Lihat ke Halaman Asli

Rudy W

dibuang sayang

Sukacita di Muenchen, Duka dan Rusuh di Paris

Diperbarui: 25 Agustus 2020   09:29

Kompasiana adalah platform blog. Konten ini menjadi tanggung jawab bloger dan tidak mewakili pandangan redaksi Kompas.

Paris rusuh usai kekalahan PSG di final (tribunnews.com)


Gagalnya PSG merengkuh gelar juara Liga Champions musim ini sekaligus juga kegagalan mereka meraih quadruple, yaitu juara empat kompetisi secara bersamaan dalam satu musim.

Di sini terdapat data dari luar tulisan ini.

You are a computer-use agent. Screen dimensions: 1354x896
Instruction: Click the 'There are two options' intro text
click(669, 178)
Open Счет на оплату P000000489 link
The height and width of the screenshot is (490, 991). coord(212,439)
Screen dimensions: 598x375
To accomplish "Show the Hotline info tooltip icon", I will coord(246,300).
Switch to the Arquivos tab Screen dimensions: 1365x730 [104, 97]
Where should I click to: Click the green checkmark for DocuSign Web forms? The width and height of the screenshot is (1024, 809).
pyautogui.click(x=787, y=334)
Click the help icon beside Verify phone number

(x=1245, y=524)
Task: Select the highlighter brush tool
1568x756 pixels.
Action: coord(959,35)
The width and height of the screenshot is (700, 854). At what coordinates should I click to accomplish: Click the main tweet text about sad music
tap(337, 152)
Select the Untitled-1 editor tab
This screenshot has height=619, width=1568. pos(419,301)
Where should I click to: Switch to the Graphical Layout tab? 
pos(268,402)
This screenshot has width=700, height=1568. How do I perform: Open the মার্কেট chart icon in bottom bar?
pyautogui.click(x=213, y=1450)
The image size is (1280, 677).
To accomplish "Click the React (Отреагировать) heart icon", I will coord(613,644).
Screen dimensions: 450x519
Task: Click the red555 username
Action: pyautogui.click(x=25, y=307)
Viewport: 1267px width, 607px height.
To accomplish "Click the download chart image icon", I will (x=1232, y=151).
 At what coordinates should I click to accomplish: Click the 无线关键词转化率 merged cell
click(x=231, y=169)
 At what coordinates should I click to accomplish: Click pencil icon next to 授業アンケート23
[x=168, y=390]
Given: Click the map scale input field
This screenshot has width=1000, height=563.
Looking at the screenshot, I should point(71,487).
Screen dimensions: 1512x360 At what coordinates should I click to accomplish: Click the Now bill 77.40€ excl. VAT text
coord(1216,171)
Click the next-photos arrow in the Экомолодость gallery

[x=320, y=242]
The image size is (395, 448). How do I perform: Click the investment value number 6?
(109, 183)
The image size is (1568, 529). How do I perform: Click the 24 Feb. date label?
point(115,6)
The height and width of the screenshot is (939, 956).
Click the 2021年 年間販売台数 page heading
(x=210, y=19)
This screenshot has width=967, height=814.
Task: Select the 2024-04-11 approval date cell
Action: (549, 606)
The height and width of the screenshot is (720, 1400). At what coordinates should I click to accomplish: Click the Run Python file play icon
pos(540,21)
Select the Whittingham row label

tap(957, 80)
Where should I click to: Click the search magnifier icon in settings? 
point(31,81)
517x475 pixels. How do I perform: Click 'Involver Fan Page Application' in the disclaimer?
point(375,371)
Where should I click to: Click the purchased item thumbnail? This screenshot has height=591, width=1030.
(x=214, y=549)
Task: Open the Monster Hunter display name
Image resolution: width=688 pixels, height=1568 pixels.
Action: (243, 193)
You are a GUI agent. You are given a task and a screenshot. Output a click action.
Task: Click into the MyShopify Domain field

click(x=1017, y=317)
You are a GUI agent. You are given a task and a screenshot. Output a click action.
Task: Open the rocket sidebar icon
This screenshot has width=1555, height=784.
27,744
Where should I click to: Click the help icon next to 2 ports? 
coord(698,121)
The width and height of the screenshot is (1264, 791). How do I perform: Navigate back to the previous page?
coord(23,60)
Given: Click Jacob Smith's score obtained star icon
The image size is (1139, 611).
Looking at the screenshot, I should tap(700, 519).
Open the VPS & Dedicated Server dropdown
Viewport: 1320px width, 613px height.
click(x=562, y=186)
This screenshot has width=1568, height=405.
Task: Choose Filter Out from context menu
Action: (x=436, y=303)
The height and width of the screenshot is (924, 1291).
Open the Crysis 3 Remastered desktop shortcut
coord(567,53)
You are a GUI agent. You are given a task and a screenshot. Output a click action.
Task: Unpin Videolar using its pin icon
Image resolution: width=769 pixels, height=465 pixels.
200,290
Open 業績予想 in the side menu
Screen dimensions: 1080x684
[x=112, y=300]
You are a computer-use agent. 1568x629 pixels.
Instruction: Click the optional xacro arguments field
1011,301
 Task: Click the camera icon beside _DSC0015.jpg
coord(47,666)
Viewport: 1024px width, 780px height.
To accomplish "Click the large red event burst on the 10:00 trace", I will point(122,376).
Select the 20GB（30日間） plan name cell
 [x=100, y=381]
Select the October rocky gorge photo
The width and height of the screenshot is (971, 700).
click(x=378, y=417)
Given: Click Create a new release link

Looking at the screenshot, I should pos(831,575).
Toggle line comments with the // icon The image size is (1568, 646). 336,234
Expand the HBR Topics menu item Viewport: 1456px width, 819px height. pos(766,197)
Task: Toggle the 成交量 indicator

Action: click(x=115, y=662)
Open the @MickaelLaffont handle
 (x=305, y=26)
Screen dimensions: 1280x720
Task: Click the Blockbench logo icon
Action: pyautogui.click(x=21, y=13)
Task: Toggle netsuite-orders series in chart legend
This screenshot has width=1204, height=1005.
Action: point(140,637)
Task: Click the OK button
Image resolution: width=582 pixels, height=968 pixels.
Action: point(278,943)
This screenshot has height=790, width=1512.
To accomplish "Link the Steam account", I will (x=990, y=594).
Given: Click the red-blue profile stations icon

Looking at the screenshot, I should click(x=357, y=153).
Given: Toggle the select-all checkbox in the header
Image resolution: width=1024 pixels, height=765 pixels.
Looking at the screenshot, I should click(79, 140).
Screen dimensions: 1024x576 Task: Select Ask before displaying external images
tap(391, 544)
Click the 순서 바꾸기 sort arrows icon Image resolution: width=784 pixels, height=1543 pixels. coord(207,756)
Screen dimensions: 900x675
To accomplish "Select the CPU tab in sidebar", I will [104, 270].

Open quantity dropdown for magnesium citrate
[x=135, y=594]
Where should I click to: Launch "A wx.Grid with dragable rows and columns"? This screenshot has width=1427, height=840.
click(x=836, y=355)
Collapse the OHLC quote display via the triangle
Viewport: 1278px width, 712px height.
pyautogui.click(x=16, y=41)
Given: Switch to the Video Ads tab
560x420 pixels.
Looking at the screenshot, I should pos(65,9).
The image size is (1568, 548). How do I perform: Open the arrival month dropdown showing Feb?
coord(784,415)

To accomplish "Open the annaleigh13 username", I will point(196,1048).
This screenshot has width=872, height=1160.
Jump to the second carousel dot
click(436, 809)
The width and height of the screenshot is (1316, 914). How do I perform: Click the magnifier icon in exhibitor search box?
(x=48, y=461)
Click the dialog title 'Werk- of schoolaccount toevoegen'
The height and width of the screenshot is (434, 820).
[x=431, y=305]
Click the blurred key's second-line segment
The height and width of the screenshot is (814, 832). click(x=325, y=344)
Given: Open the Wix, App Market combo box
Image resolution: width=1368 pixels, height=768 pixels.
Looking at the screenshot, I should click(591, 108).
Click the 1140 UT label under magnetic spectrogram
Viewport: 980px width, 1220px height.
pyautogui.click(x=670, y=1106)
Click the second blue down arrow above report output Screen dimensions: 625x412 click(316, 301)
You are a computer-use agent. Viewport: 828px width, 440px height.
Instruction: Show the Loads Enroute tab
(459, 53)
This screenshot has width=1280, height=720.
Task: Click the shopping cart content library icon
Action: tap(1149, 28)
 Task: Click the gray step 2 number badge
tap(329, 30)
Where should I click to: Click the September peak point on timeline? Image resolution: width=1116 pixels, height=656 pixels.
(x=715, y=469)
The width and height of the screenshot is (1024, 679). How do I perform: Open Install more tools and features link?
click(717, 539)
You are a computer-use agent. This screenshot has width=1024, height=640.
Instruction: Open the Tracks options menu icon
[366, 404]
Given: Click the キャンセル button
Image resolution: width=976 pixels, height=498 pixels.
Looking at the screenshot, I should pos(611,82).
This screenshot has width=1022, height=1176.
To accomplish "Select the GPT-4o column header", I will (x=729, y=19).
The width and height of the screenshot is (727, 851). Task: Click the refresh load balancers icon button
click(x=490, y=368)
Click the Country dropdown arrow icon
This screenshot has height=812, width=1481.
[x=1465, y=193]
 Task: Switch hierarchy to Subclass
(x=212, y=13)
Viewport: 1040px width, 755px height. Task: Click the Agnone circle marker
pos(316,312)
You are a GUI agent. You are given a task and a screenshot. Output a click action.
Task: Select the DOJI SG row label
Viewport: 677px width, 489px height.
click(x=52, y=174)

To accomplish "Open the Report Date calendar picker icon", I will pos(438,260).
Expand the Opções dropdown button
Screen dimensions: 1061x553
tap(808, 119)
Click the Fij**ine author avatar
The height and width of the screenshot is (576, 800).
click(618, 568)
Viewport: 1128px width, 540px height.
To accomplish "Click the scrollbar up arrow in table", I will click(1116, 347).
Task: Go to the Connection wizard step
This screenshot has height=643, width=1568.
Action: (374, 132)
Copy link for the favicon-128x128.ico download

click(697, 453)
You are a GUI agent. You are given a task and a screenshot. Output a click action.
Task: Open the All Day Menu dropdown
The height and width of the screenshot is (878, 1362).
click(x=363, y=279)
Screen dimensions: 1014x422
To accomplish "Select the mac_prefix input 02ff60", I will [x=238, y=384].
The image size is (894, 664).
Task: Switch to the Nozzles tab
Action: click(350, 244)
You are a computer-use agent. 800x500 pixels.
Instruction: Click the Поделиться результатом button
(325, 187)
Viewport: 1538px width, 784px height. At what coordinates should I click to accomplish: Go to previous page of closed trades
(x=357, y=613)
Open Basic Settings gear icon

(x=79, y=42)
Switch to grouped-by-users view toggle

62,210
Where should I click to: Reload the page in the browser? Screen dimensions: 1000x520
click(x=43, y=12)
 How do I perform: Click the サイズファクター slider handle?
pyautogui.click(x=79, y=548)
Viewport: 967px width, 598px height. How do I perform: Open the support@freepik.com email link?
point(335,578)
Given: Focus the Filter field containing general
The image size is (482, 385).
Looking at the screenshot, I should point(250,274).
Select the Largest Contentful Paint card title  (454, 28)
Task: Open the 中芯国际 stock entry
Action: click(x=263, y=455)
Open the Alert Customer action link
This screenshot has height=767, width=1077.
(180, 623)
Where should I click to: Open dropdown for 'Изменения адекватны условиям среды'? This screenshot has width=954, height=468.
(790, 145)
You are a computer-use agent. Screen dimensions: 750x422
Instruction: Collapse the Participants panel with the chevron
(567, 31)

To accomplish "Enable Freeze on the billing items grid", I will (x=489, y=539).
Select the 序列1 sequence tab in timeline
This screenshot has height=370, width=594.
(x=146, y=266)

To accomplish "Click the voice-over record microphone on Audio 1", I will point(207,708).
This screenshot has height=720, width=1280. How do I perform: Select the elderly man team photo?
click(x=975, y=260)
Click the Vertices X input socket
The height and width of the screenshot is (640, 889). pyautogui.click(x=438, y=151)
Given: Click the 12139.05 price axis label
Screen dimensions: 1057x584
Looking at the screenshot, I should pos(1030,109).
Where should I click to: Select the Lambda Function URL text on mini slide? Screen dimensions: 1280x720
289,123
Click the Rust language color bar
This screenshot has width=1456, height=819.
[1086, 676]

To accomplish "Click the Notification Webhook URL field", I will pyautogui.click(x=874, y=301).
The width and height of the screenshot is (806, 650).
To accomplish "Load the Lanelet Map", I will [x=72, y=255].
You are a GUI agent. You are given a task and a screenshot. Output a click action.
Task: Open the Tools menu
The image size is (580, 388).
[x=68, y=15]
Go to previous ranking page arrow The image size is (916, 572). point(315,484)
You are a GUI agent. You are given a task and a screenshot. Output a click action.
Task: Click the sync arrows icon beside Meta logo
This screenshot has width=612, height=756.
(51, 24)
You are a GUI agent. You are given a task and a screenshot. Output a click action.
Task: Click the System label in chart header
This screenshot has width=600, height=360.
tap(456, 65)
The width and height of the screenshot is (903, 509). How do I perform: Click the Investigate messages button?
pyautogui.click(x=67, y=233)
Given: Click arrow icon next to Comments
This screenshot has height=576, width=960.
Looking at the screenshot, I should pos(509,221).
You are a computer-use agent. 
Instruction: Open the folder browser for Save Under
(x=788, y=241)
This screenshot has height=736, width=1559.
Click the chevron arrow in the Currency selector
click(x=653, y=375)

Seperti diketahui, klub Paris tersebut, sebelumnya sudah menyabet tiga gelar, yaitu Ligue 1, Coupe de France, dan Piala Liga.

Angan-angan pun melambung lebih tinggi, mereka ingin merengkuh satu kehormatan lagi, yaitu menjadi "Raja Eropa" paling bergengsi yakni Liga Champions.

Kemungkinan itu selalu besar adanya, mengingat mereka mempunyai pemain-pemain berkualitas kelas dunia seperti Neymar, Kylian Mbappe, atau pun Angel Di Maria.

Namun, Paris harus menghadapi kenyataan, kalau lawan mereka di final bukanlah lawan yang sembarangan, bahkan bisa dibilang Bayern Munchen menorehkan prestasi yang mumpuni sepanjang perhelatan Si Kuping Lebar ini.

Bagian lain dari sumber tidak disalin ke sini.